Così, mentre sullo schermo si susseguono clip tratte da Il dubbio, How to Get Away with Murder, Widows, Barriere, Viola Davis racconta sé stessa, le sue battaglie e il suo lavoro, e con la classe che le è propria esorta implicitamente – e non solo – chi ascolta a prestare attenzione alle sue parole, meditare su di esse e farne tesoro.

The only thing that separates women of color from anyone else is opportunity.

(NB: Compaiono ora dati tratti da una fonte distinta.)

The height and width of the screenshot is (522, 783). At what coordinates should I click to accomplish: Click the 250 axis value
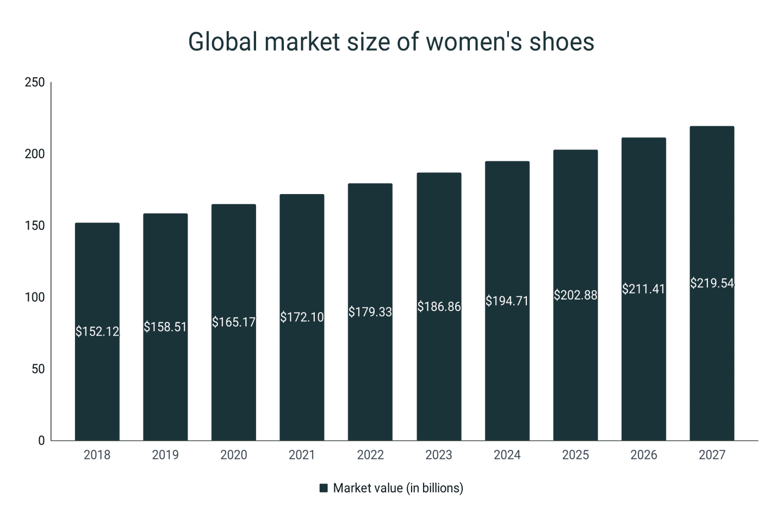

You cannot win an Emmy for roles that are simply not there.
(Discorso di ringraziamento alla cerimonia di premiazione degli Emmy nel 2015)

Il riferimento va, in particolare, alla sua riflessione sul ruolo delle persone nere nell’industria dello spettacolo: non solo le persone di colore sono numericamente poco importanti nel mondo dell’intrattenimento (a parte NFL e NBA, sottolinea con sarcasmo), ma fino a pochi anni fa – dice la Davis – erano incastrate in ruoli che, pur magari involontariamente, avevano una complessità minore rispetto a quelli ricoperti da attori e attrici bianchi, che si manifestava in caratterizzazioni che puntavano più sull’eccesso (in positivo come in negativo) o sull’incarnazione di presunti messaggi metaforici che sulla realistica rappresentazione della vita di una persona, impedendo agli interpreti – lei compresa – di esprimere a pieno il proprio potenziale. Per questo August Wilson, che in Barriere delinea personaggi più tridimensionali e veri, in cui l’attrice può riconoscere sé stessa e i propri famigliari, è considerato dalla Davis un mentore essenziale nel suo percorso.

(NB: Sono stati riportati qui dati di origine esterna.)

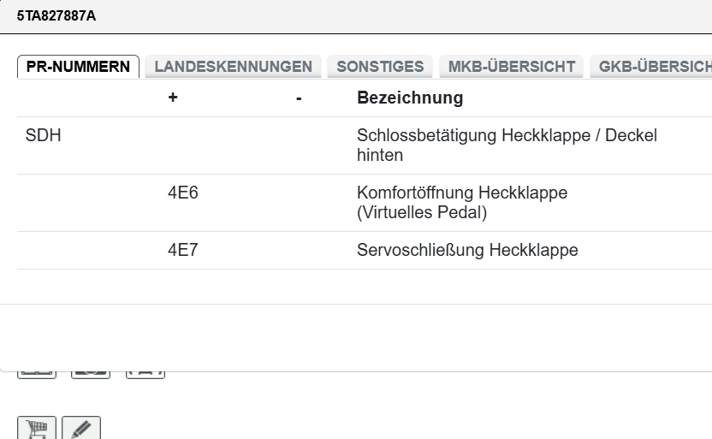
Task: Select the 4E6 PR code
Action: click(x=183, y=193)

Adesso, finalmente, qualcosa sta cambiando, come dimostrano la complessità e la riuscita di personaggi come Annalise Keating, ma Viola – che, teniamo a ricordarlo, è solo uno dei grandi volti di una comunità di artisti che portano avanti quotidianamente la medesima battaglia – non ha alcuna intenzione di accontentarsi e smettere di lottare: cosa succederà quando non ci saranno più una Viola Davis, una Taraji P. Henson, una Kerry Washington a portare questo tipo di rappresentazione sul piccolo schermo?

Just because we are 12.5% of the population, it doesn’t mean that we want 12.5% of the pie. When I started out as an actor, I wanted it all. I want the world.

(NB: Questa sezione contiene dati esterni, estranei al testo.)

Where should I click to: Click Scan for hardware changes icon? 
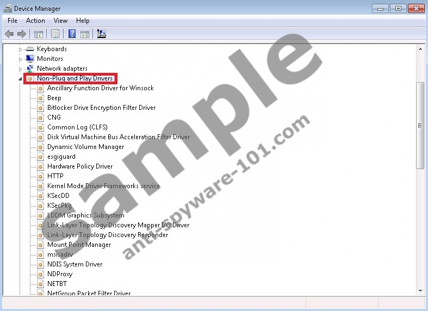pyautogui.click(x=101, y=34)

Una provocazione che ci fa riflettere, proveniente da una donna che esprime le proprie idee con eleganza e rabbia, arrivando dritta al cuore di chi la ascolta. La risposta a questa domanda retorica sembra scontata, ma sulla sua messa in atto ci sono ancora alcuni dubbi che è arrivato il momento di fugare aprendo le stesse porte a tutti coloro che intendono attraversarle, incrementando la produzione di film con protagonisti di colore cosicché essi non siano più percepiti come eccezioni.

Nell’incontro, tuttavia, non si parla solo di disparità e battaglie sociali: Viola Davis, una delle poche donne (nonché la prima di colore) ad aver vinto le cosiddette “tre corone” (Academy Award per il cinema, Emmy Award per la tv, Tony Award per il teatro), ci arricchisce anche con una lezione di recitazione illuminante, rivelando di approcciare un personaggio come se fosse un detective, indagandone l’animo e il background con attenzione, per poi portarlo in vita con la grinta e la passione che conosciamo bene e che ci portano ad amarla.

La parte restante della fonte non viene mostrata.